== Work request ==
Filter these entries, keeping only lines that hold the word "this".

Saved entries

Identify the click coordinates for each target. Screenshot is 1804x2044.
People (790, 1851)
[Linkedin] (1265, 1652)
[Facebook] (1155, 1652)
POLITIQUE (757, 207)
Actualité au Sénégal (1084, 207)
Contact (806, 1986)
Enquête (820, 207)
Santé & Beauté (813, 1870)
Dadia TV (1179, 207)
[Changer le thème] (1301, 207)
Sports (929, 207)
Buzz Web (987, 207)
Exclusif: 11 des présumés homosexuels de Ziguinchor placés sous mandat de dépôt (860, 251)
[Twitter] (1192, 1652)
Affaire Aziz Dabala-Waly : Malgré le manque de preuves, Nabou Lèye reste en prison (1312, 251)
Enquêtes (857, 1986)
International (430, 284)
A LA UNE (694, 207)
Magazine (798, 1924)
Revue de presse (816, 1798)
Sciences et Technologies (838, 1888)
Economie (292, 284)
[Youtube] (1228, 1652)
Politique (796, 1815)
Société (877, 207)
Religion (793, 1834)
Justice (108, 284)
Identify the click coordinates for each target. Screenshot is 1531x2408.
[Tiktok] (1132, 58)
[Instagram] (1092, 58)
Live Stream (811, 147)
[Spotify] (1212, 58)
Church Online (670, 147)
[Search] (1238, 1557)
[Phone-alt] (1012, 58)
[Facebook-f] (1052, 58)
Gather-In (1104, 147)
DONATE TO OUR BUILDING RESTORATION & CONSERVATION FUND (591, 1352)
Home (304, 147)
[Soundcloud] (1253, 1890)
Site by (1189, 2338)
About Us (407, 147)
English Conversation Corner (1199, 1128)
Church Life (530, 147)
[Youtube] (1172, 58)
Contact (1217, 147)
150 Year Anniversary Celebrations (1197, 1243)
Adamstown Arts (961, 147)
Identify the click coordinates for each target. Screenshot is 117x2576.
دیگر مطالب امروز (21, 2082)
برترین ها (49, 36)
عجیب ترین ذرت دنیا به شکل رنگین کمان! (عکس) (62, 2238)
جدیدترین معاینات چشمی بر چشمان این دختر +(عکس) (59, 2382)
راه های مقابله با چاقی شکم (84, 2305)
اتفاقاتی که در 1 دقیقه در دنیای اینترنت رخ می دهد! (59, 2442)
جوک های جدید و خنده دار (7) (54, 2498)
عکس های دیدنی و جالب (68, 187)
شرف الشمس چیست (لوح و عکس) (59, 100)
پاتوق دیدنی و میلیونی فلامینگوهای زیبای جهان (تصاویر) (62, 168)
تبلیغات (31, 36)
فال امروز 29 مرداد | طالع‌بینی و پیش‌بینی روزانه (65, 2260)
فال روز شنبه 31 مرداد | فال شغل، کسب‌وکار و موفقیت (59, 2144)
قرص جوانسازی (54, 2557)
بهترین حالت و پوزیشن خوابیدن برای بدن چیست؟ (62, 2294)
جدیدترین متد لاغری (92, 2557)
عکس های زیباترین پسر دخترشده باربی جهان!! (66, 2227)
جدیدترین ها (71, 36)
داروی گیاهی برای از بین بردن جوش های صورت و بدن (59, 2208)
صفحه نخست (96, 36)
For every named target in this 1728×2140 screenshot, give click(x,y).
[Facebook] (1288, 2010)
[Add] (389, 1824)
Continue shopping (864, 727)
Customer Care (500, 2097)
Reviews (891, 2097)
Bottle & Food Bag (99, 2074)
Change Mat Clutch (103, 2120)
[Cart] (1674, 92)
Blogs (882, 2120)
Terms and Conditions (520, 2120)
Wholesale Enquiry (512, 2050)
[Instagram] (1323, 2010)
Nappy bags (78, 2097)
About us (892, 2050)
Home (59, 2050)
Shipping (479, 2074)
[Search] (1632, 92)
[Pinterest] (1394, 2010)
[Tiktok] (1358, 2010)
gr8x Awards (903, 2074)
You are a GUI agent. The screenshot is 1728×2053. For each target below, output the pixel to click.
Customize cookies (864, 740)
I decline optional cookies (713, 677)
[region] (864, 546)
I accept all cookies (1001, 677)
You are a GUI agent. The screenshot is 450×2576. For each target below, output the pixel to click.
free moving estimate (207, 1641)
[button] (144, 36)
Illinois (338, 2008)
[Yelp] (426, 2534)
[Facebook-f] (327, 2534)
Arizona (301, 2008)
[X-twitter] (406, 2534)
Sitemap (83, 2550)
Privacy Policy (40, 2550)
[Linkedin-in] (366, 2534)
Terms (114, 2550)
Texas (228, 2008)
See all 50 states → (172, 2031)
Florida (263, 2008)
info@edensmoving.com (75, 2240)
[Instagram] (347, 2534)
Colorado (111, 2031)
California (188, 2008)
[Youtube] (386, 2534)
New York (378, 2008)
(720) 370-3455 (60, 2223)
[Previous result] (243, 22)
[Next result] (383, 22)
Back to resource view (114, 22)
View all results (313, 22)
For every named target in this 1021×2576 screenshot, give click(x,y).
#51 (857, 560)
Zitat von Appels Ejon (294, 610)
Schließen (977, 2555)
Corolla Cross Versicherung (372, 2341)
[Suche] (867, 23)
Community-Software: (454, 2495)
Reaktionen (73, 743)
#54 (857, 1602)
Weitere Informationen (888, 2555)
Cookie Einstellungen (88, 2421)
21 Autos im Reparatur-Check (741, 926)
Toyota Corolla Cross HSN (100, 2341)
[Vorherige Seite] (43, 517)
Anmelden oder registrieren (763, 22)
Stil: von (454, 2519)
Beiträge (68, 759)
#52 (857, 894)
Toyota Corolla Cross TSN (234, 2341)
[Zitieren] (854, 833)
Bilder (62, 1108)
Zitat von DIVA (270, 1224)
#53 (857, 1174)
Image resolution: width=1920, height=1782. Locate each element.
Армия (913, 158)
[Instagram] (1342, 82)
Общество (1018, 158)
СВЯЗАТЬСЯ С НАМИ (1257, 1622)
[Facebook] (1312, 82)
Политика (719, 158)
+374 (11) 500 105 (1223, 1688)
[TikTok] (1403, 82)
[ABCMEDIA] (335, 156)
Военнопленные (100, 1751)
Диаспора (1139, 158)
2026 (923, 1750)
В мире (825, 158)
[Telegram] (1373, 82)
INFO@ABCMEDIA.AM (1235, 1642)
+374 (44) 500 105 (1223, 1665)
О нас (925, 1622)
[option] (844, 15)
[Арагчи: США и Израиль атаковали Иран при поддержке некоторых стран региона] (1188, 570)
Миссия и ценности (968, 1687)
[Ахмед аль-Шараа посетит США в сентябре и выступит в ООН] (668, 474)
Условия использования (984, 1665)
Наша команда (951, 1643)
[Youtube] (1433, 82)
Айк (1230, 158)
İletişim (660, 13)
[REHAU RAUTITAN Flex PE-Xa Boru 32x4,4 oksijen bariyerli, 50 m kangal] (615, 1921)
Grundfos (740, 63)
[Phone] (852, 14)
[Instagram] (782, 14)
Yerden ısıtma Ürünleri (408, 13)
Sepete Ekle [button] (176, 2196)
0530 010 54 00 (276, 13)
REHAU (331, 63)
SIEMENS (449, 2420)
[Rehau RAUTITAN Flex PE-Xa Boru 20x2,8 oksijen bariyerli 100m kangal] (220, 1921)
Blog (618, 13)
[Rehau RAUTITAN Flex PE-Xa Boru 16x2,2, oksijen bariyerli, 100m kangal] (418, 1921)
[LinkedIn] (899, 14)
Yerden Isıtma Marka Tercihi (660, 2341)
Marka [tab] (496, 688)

== Result ==
For every named target in this 1728×2140 screenshot, give click(x,y).
For every named target in this 1021×2576 screenshot, give click(x,y).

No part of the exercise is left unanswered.